= Petre Luscalov =

Romanian author (1927–2004)

Petre Luscalov (15 April 1927 – 15 January 2004) was a Romanian writer of children books. Some of his novels, such as Nufărul roșu, Ostrovul Lupilor, and Fiul munților were made into films. The book Ostrovul Lupilor became a bestseller of Romanian children’s literature.

Luscalov was born in Chișinău on 15 April 1927 and died in Bucharest on 15 January 2004, aged 76.

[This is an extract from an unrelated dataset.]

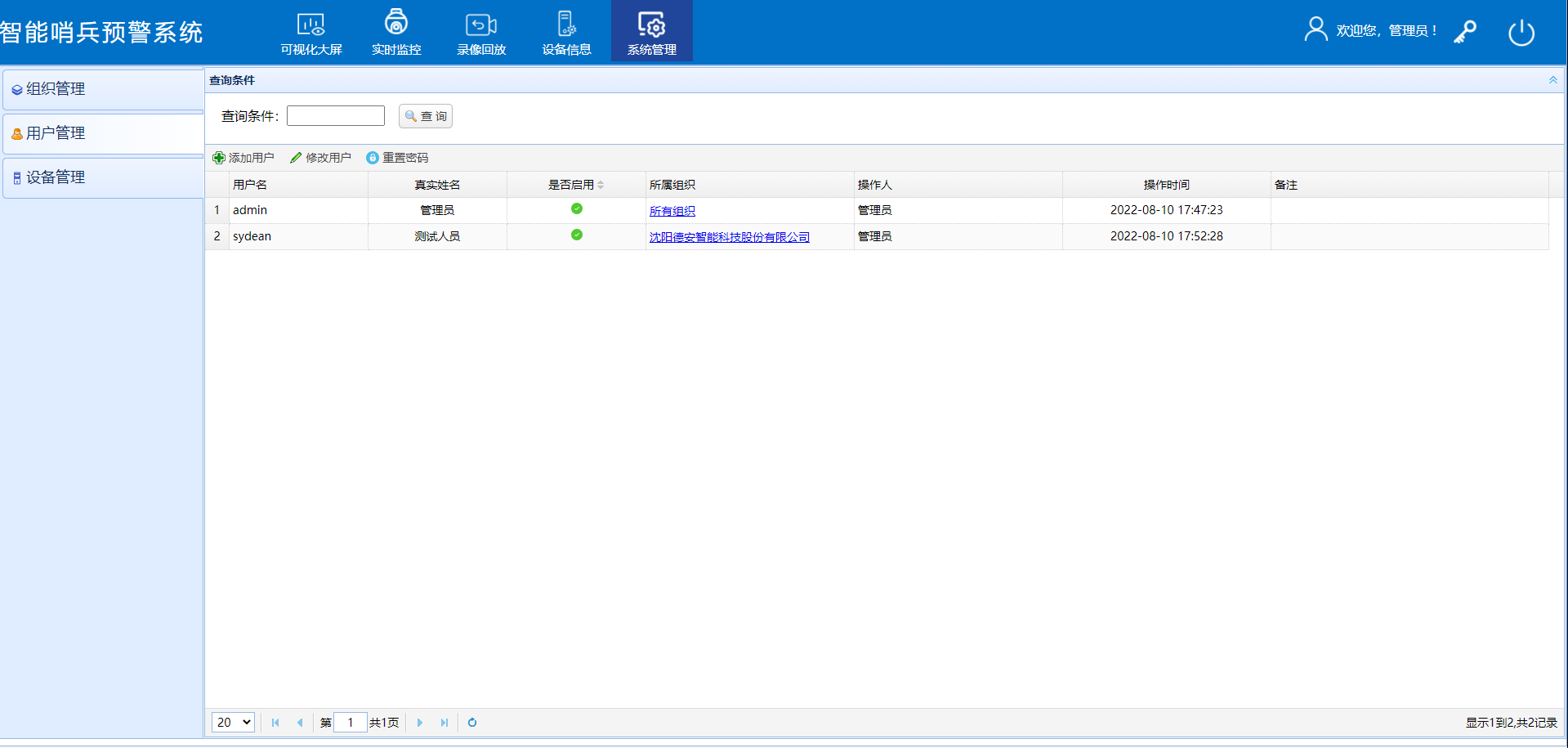Go to next page arrow
The height and width of the screenshot is (748, 1568).
point(420,723)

In the article Despre unele probleme ale eroului pozitiv (On some aspects of the positive character), published in Contemporanul in 1954, Luscalov argued that the positive character was missing from Romanian literature due to writers having a faulty idea about what it represents.

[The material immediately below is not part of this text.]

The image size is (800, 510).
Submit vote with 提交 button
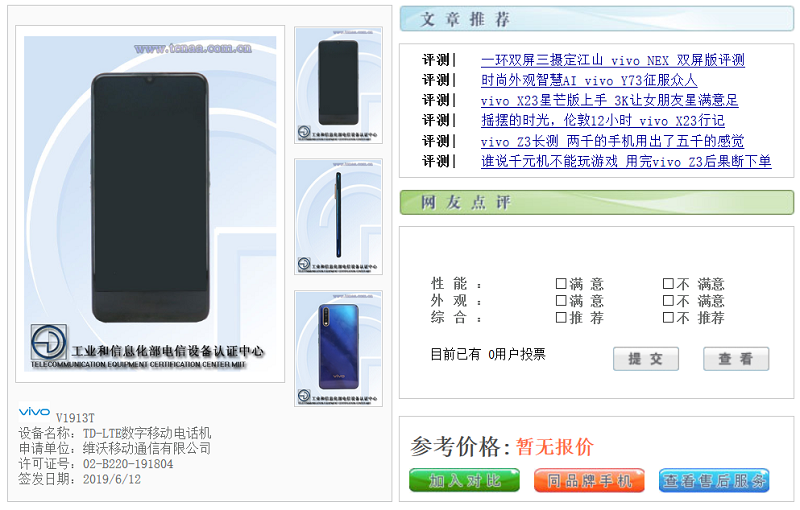(646, 359)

== Selected bibliography ==
- Luscalov, Petre (1950). "Nufărul roșu"
- Luscalov, Petre (1963). "Tăurașul"
- Luscalov, Petre (1961). "Puiul de rață sălbatică"
- Luscalov, Petre (1969). "Ostrovul Lupilor"
- Luscalov, Petre (1974). "Iubire interzisă"
- Luscalov, Petre (1979). "Fiul munților"
- Luscalov, Petre (1981). "Pasărea măiastră"

== Filmography ==
- 1981 Fiul munților
- 1976 Alarmă în Deltă
- 1973 Aventurile lui Babușcă (novel 'Ostrovul Lupilor')/(screenplay)
- 1964 Pisica de mare (writer)
- 1957 Erupția (writer)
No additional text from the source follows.